Entries taken from a collection
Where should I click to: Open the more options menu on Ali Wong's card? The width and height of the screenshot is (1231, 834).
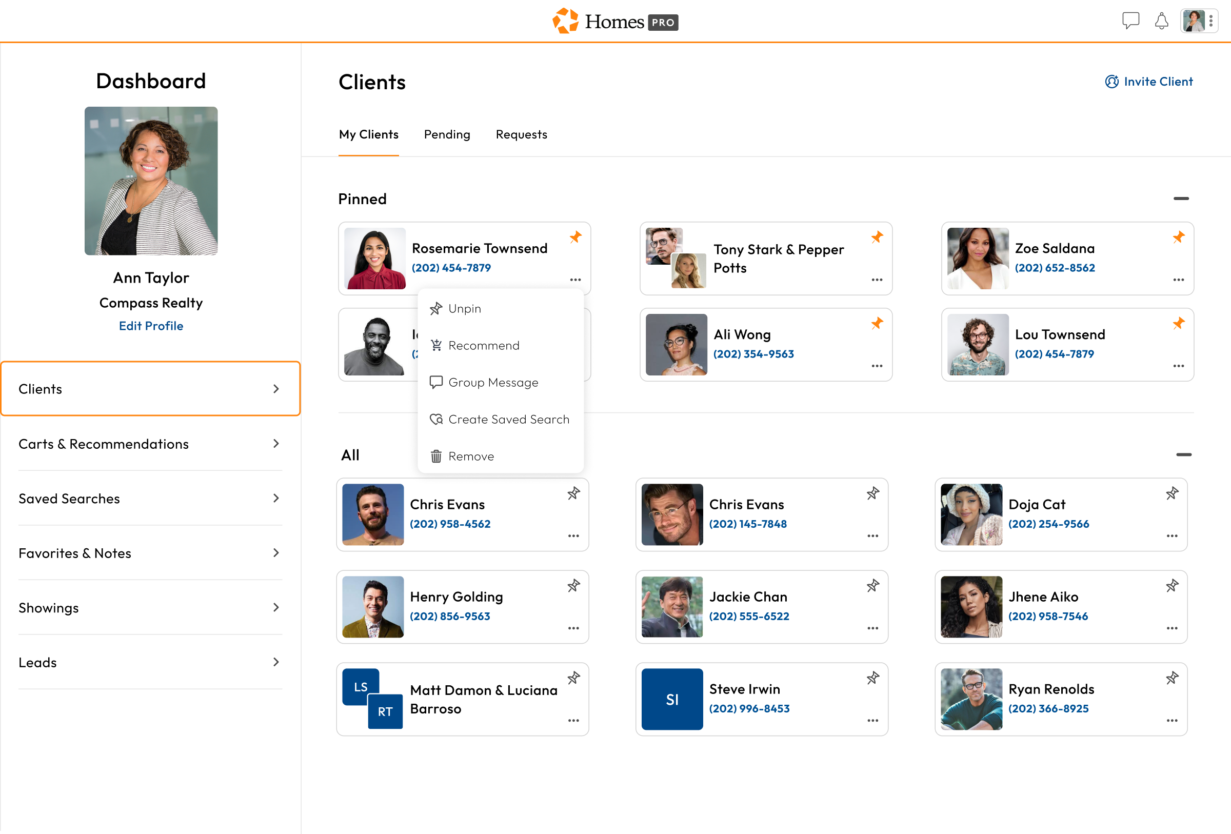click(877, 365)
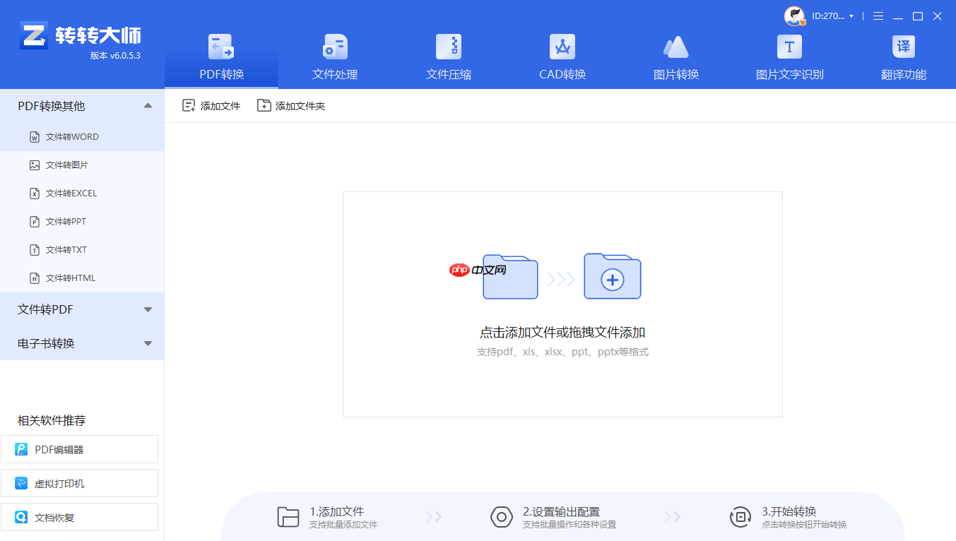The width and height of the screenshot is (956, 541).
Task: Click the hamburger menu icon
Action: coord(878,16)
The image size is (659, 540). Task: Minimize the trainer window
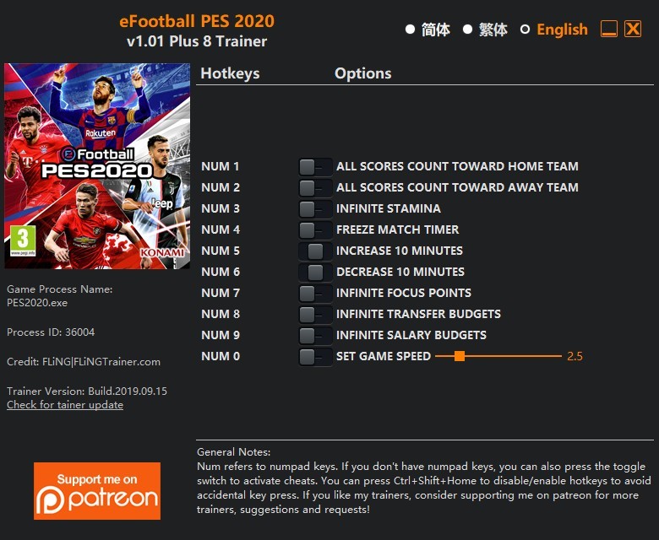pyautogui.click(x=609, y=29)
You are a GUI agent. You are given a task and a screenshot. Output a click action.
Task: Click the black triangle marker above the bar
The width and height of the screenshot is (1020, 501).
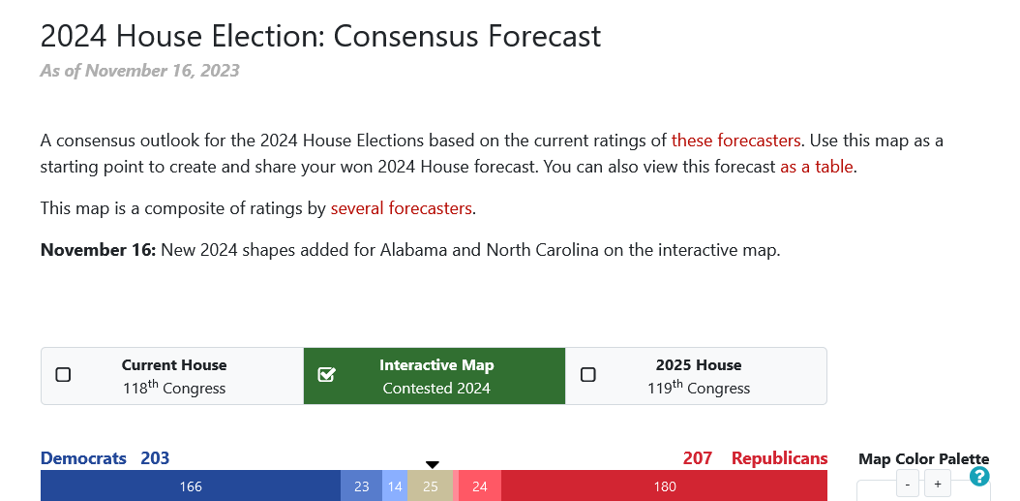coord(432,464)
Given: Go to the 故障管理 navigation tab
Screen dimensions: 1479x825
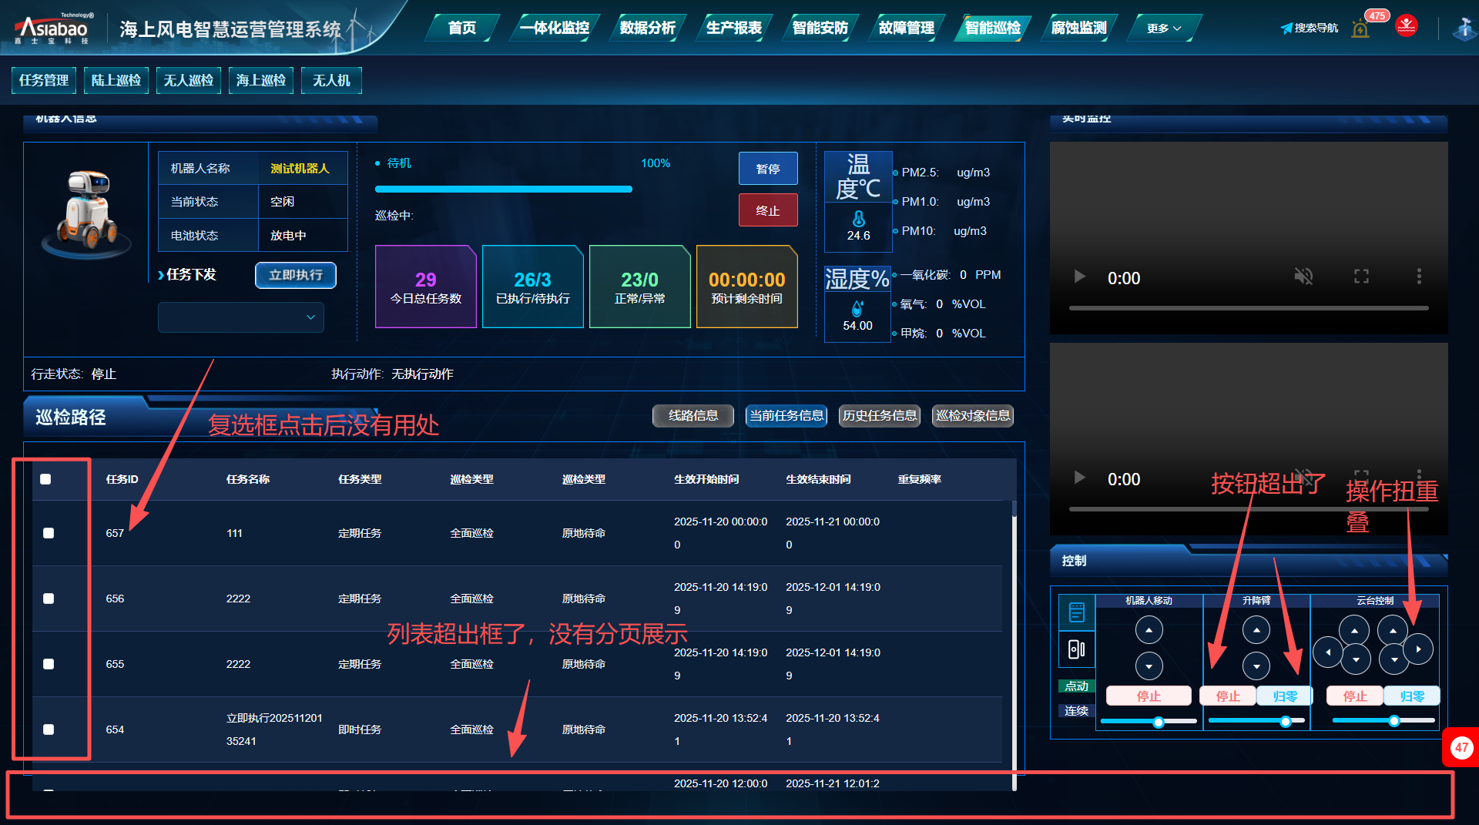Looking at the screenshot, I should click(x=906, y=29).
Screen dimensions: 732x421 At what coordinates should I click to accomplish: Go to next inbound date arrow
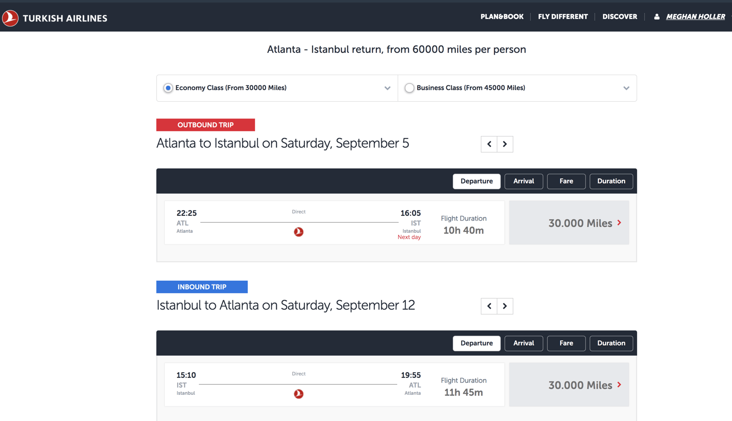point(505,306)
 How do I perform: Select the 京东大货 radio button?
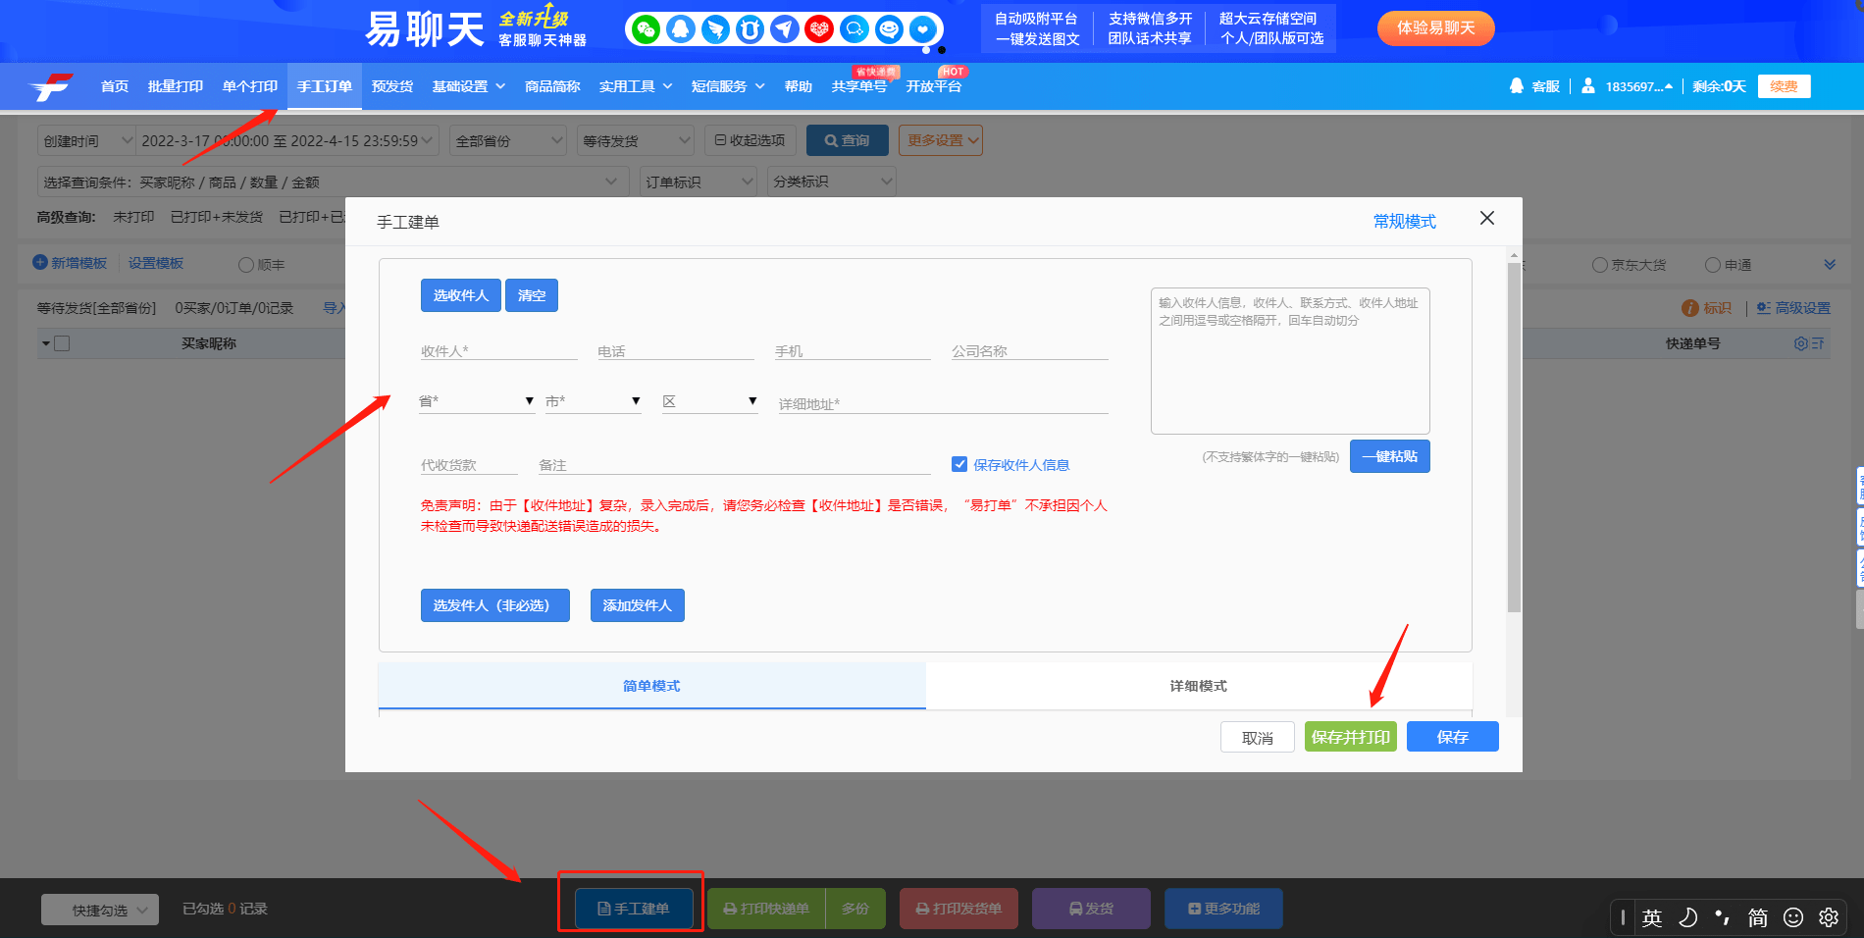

## Requirement
Find every line in the items above that contains the word "menu", treating uppercase and lowercase as different, and copy each of those lines.

## Written solution
Where should I click to: Open the more options menu on Ali Wong's card? The width and height of the screenshot is (1231, 834).
Task: Click the hamburger menu icon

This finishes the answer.